Rewrite regex and add extra check to variable names #74

sinnbeck · 2024-02-13T14:14:46Z

Currently the regex in the Writer class does not follow the SPSS naming rules. This should ensure that the rules are actually followed.

https://www.ibm.com/docs/en/spss-statistics/28.0.0?topic=SSLVMB_28.0.0/spss/base/syn_variables_variable_names.htm

…aming rules

sinnbeck · 2024-02-13T14:35:26Z

The regex ensures that the name never ends on an underscore as that is recommended. But this does mean that the random string generator is not allowed to add _ anymore

Variable names ending in underscores should be avoided, since such names may conflict with names of variables automatically created by commands and procedures.

I will gladly add that to this PR, but I just want to make sure this is wanted :)

lestcape · 2024-02-13T22:22:32Z

The function of the library is to create the sav files. The library does not define or dictate what variable names that file will have and therefore should not take actions against the names that the user decided to give it, except in the case that this names are impossible to be used.

I am also inclined towards a library that always looks for a way to generate the file, even if it has to modify the exact order that was given by the user. For example, could be something like that:

if (in_array($var->name, ['ALL', 'AND', 'BY', 'EQ', 'GE', 'GT', 'LE', 'LT', 'NE', 'NOT', 'OR', 'TO', 'WITH'])) {
    $pos = get_last_position_that_starts_with_prefix ($var->name)
    $var->name = $var->name."_".($pos);
}

However, it is not that it is wrong to throw an error in that case. Sometimes the variable names are important in the exact way the user defined it and then the user needs to know in time that this names could not be generated as he expects them. It's just that I think that in most cases, the user cares little about the names of the variables and what they are really interested in is having the data of that columns without matter about the name.

sinnbeck · 2024-02-14T06:47:12Z

Hm yeah that might be the case. My own experience is working with survey data where the naming is very important as it comes from a survey system where the users define the names and therefor the names in the sav file needs to be an exact match.
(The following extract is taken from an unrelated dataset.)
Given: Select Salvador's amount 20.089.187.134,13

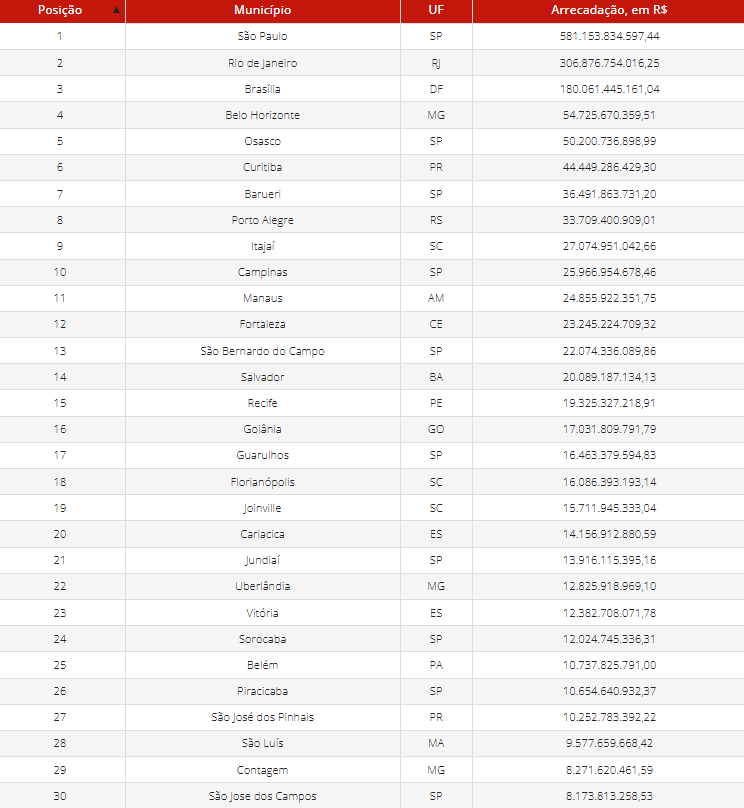Looking at the screenshot, I should tap(609, 377).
But as I know to avoid these names, I don't see an issue with just adding a number to them. I will update the PR 👍

sinnbeck · 2024-02-14T07:16:08Z

It now just adds _$n like requested. I also wrote some extra tests to ensure the regex works as expected.

lestcape · 2024-02-14T22:02:38Z

My own experience is working with survey data where the naming is very important as it comes from a survey system

I work making health surveys for the Mexican Government. That's why I understand your example, but I still see it as insufficient to throw errors.
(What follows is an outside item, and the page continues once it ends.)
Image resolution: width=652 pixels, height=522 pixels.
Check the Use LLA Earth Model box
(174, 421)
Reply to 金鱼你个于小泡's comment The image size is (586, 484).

Columns names can be important in a survey, because that names are linked to a question in the questionnaire. But what is in the game here is if you want the data of the survey with some incompatibilities in the names of the variables or you prefer not to have anything. I think you will always preferred something, that nothing. That's why I think the path you've taken now is the right one.

lestcape · 2024-02-14T22:17:19Z

It now just adds _$n like requested. I also wrote some extra tests to ensure the regex works as expected.

Just a fast review: What would happen if I now try to create a base with these two variable names: ('ALL', 'ALL_1')? I think you should take on account all the columns names, to dynamically detect the corresponding number instead of using a predefined list. That list have not on account what is occurring with other columns names that theoretically have not issues, but that will have conflict with the columns that you fixed his names.

sinnbeck · 2024-02-15T07:04:25Z

Ah cool that you work in somewhat the same business as me. Our surveys are B2B :)

That is a good point. Perhaps for reserved names it would be better to make a name which is more likely to not be in use.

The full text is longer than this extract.